I read the comments under the official album upload on Youtube (because yes, today bands themselves put all their albums directly on streaming for free on the tube) and I read a particularly peculiar one: "Shakespeare Metal."

And indeed, the review could end here: Shakespearean Metal.

An epic, very long, much-discussed album, add any “issimo” with a positive meaning, but above all, beautiful: a dreamy and melodic Deathcore/Progressive, almost an oxymoron when talking about this subgenre if one thinks of the various recent horrors of Suicide Silence, and others.
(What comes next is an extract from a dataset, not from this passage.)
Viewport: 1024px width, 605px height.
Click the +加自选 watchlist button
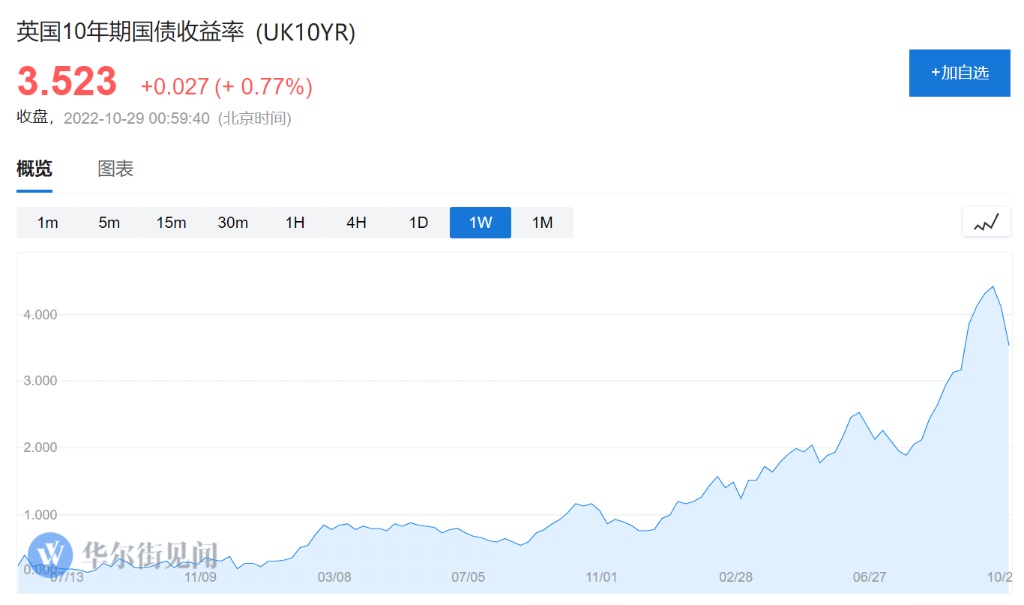[x=959, y=73]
An album that starts "slowly," with a particularly perfect Anglo-Saxon pronunciation, and indeed, Shakespearean at times, almost a poetic theatrical work musically arranged with refinement and taste.

The guitars, together with the rhythm section, navigate through soaring flights of dreamy arpeggios, bone-crushing riffs, and blistering, melodic, and powerful solos, with a bass finally audible and "gnarly" to the right extent without being too overpowering, in short, all the ingredients are there; what surprises most of all, however, is the voice: immensely powerful, choral, and magnificently inspired, with a timbre similar to a Corey Taylor in a state of grace.

There is a storyline that unfolds within the album, being a very intricate concept (another "issimo,” here we go again!), which I will not delve into, but let's say it represents the icing on the cake of a proposition as unique as rare in its genre.

There are many grand examples within the album: the opener, for instance, a track that I listened to on repeat for a period because it is so powerful in its progression, and "Castles in the Sky II - Pieces of Ruins," the "ballad" of the album, a magnificent, stunningly successful piece.

The only "flaw," the difficulty of digesting in one go such a colossal work, representing a true white fly within the Metal landscape today more than ever stale.